Each year NAIDOC Week celebrates 60 thousand years of continual Aboriginal and Torres Strait Islander history, culture and survival on the lands and waters of this continent. Law Society of NSW President JOANNE VAN DER PLAAT calls on the Federal Government to present a timetable for the implementation of the Uluru Statement from the Heart.
I offer the warm best wishes of the Law Society of NSW to all First Nations peoples for an enjoyable and successful celebration. In doing so, I acknowledge the central role played by the legal profession in the dispossession of Australia’s Indigenous people, their persecution and incarceration.
The theme of this year’s NAIDOC Week is Get Up! Stand Up! Show Up! – a powerful reminder of the importance of united action to bring change, self-determination and justice to our First Nations peoples.
The Law Society of NSW and NSW Young Lawyers support the full implementation of the Uluru Statement From The Heart, including enshrining in the Constitution the First Nations Voice to Parliament. We are heartened by growing political goodwill around support for the Statement.

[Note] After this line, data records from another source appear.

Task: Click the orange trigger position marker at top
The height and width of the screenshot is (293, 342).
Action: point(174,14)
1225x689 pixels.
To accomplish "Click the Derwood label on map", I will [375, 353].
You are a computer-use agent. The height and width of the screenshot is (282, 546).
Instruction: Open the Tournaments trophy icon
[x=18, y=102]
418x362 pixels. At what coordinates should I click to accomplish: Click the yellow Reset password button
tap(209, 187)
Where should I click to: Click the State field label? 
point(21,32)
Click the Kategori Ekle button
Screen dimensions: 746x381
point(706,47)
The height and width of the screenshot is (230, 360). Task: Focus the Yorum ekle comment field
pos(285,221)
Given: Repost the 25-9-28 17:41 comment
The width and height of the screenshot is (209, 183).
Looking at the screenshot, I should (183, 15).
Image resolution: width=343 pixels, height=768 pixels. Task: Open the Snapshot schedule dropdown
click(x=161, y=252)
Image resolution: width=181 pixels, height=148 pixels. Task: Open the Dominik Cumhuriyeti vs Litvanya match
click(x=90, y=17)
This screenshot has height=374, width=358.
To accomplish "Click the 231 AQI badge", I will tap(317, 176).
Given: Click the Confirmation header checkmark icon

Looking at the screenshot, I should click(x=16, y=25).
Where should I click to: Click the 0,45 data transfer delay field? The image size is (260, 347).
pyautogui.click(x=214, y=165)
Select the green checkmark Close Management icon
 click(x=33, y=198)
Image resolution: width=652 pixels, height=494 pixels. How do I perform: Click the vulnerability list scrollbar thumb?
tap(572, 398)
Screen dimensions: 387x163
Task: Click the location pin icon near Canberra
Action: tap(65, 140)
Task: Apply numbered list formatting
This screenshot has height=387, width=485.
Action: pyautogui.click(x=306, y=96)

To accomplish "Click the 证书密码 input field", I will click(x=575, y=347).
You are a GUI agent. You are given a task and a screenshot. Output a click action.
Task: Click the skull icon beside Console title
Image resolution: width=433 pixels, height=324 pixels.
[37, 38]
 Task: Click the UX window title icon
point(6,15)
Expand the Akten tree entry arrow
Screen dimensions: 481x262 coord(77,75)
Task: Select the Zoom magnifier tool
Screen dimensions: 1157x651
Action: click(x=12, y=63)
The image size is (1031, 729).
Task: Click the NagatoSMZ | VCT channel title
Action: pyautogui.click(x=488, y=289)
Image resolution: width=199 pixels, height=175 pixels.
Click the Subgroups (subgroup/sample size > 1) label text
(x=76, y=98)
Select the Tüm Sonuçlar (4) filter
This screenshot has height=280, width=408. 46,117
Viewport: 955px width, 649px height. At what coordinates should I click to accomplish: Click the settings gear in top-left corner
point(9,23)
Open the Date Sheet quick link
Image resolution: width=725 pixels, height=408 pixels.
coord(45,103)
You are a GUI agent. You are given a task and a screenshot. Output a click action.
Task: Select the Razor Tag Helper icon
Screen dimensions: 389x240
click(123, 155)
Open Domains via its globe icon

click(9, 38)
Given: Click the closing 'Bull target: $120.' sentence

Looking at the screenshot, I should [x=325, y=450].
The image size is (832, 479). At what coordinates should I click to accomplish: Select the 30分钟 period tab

During NAIDOC Week last year, my predecessor Juliana Warner called for a timetable towards a referendum on the Voice. Today, I echo that call. We accept that bringing a referendum is a complex political and logistical undertaking, but we urge everyone working on this project to do so expeditiously.
More than two centuries is too long to wait for this most important step in building our nation to take place. We urge the Commonwealth Government to work with First Nations representatives in establishing a timetable for the referendum as quickly as possible.
I also encourage Law Society members to do what they can to build public confidence in the need for a constitutionally recognised Voice to Parliament. As Professor Megan Davis UNSW Balnaves Chair in Constitutional Law and Co-chair of the Uluru Dialogue at UNSW Indigenous Law Centre has said, “Our role as lawyers is to translate what’s going on with the constitution to the broader public. … every single Australian lawyer has a role to play here.”
It’s also important to recognise, as our statement in support of the Uluru Statement declares, the paramount voices in respect of issues concerning First Nations People are the voices of First Nations People themselves.